This national historic site commemorates and preserves the first English attempts at colonization in the New World (1585 to 1587) and helps visitors gain a better understanding of other Roanoke Island histories including the Carolina Algonquian, the Civil War Battle of Roanoke Island, the Freedmen's Colony of Roanoke Island and Reginald Fessenden's Roanoke Island experiments with wireless voice radio.
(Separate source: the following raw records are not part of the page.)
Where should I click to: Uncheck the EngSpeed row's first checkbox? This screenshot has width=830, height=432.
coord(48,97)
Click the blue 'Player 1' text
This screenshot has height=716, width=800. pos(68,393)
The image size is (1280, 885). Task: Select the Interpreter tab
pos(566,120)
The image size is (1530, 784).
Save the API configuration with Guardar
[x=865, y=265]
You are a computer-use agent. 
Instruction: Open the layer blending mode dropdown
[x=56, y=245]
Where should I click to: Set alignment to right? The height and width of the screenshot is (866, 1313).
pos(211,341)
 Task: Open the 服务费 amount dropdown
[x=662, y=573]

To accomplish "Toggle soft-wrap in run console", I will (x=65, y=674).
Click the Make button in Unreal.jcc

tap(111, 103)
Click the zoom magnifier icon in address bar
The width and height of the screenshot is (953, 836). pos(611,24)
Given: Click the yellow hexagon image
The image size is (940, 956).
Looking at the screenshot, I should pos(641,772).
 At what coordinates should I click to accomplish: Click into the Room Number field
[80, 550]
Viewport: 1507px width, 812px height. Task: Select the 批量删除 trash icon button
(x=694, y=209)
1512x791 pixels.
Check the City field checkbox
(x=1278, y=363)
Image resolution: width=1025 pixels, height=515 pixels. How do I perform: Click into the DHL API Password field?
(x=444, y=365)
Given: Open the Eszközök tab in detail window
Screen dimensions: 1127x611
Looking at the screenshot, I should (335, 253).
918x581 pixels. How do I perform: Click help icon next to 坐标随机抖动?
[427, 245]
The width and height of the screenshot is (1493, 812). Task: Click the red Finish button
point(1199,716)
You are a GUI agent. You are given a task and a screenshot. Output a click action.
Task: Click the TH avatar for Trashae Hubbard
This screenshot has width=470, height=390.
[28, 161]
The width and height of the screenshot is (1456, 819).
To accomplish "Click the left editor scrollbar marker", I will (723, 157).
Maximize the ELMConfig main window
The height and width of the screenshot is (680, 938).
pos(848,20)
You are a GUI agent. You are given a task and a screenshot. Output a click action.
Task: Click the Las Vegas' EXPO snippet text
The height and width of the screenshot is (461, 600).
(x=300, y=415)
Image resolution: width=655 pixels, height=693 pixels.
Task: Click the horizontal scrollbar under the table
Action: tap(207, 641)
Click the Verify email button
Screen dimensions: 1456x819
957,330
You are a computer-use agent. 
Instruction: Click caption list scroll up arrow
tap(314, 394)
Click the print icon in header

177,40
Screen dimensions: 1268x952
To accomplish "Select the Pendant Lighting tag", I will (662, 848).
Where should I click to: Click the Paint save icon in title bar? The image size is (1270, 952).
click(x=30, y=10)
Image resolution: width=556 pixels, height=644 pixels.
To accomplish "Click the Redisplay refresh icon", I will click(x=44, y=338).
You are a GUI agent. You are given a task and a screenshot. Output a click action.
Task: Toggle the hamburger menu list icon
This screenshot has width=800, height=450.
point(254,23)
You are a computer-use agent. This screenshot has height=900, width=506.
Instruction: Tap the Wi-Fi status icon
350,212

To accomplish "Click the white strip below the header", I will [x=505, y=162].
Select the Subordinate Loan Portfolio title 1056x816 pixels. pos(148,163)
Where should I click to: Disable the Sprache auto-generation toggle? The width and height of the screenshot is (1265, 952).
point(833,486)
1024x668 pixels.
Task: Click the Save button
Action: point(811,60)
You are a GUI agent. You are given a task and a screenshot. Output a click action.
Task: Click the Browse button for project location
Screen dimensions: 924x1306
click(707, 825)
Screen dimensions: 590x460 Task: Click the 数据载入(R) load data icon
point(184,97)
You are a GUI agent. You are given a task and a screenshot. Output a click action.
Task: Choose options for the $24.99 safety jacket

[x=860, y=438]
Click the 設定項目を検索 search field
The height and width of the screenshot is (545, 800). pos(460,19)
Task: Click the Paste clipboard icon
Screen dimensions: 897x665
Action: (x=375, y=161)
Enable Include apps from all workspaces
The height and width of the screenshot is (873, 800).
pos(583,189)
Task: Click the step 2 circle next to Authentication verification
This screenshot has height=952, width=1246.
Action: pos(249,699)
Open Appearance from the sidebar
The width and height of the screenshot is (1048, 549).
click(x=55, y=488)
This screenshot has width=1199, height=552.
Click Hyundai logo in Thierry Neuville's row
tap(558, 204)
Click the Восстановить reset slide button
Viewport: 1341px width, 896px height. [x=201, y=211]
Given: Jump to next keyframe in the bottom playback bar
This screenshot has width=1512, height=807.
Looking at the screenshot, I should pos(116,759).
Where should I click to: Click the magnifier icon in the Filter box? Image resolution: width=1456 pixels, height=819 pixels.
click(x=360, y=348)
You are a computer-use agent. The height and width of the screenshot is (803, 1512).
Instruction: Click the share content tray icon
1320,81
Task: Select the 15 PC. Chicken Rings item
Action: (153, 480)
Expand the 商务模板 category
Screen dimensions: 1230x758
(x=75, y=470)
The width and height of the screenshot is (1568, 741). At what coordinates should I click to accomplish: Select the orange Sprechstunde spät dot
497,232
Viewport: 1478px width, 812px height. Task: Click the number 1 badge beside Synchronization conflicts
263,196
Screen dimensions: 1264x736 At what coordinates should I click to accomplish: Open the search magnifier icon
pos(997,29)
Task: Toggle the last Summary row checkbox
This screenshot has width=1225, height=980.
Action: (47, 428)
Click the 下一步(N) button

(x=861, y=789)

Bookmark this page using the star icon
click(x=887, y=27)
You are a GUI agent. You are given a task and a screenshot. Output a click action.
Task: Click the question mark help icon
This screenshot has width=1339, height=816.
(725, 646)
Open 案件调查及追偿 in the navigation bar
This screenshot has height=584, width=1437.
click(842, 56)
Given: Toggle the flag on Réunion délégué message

Pay a visit to the visitor center and bookstore where exhibits, a short film and park staff will help you understand the history of this area. During the summer months, park staff offers a regular schedule of ranger programs. Outdoor paths through the historic grounds provide visitors a view of the restored earthworks, originally built during 1585. The Thomas Hariot Trail winds through the wooded area between Roanoke Sound and the earthworks, making about a quarter-mile loop. Hariot’s discoveries of the New World are noted on signs along the trail. Nearby this site was the location of the Freedmen’s Colony of Roanoke Island, where escaped slaves found refuge during and after the Civil War. On the park grounds, you will find wayside exhibits that discuss the Freedmen’s Colony and a marker that designates the park as part of the Underground Railroad Network to Freedom, a nationwide program of sites that addresses the Underground Railroad story. There's also a longer hiking trail, the Freedom Trail, that leads out through the forest and out to the Roanoke Sound where there is another Freedmen's Colony marker; look for the trailhead in The Elizabethan Gardens' parking lot.
A visit to Fort Raleigh National Historic Site is free. In summer the visitor center is daily. Check the website for offseason days and hours. Adjacent to the parking lot, a picnic site is available with tables under shady trees and a spacious lawn for kids who love to run and enjoy the great outdoors. Both The Lost Colony’s Waterside Theatre and The Elizabethan Gardens are on the grounds of this national park unit.